American mechanical engineer

Diann Erbschloe Brei is an American mechanical engineer whose research focuses on smart materials and piezoelectric actuators. She is a professor of mechanical engineering at the University of Michigan.

==Education and career==
Brei is the daughter of Richard "Ross" Erbschloe (1925–2005), an aircraft pilot for the US Air Force who later became a founding faculty member of the statistics department at the United States Air Force Academy and the Arizona Commissioner for Postsecondary Education. She majored in computer systems engineering at Arizona State University, graduating in 1988, and continued at Arizona State for a Ph.D. in mechanical engineering, which she completed in 1993. Her dissertation, The Development of a Polymeric Piezoelectric Bimorph Microactuator Based Macroactuator for an Artificial Hand, was primarily advised by James Blechschmidt, but lists Joseph Davidson as its official doctoral supervisor.

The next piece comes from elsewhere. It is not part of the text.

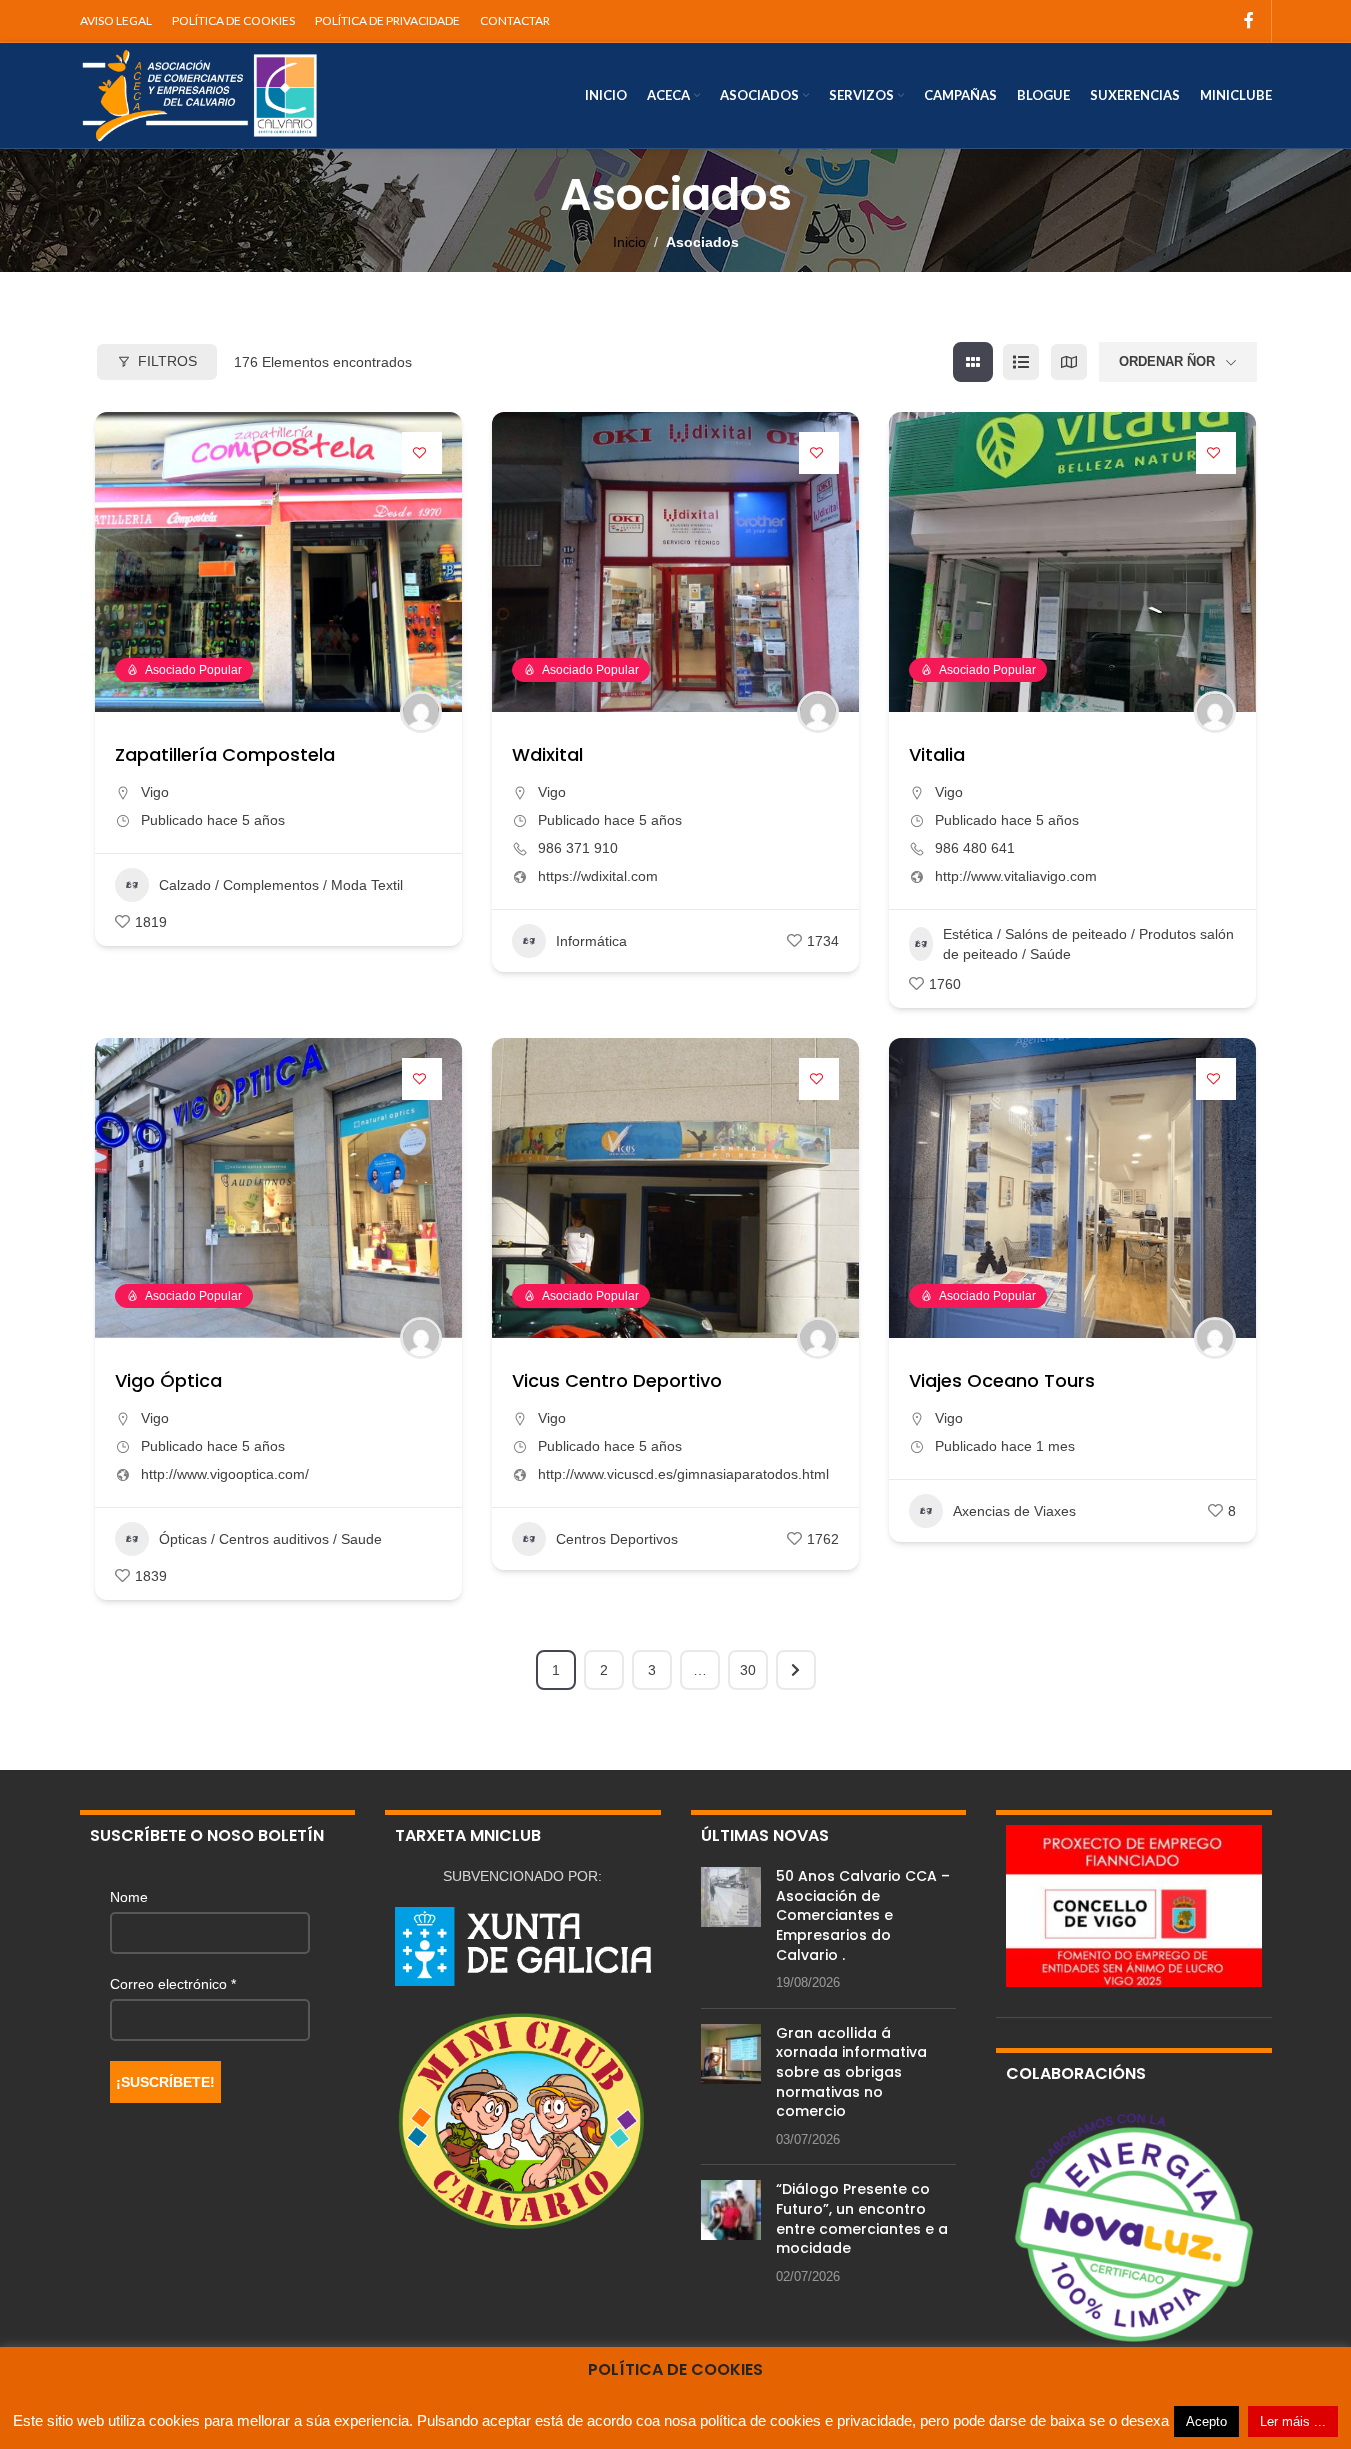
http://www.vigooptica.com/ (225, 1474)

She joined the University of Michigan faculty in 1994, and in 2018 was named chair of the university's program in Integrative Systems + Design. She also co-directs the Collaborative Research Laboratories, a joint research program of the university with General Motors.

==Recognition==
Brei was named as an ASME Fellow in 2011, "for her pioneering work and impact in the field of adaptive materials-based actuators and systems". She was the 2018 winner of the ASME Adaptive Structures and Material Systems Award, the 2019 winner of the SPIE Smart Structures and Materials Lifetime Achievement Award, and the 2022 winner of the ASME Machine Design Award, "for outstanding contributions in novel device design and for supporting engineering science, as well as for mentoring and building communities in the field of smart materials and structures". She became the first woman to win the award since it was founded in 1958.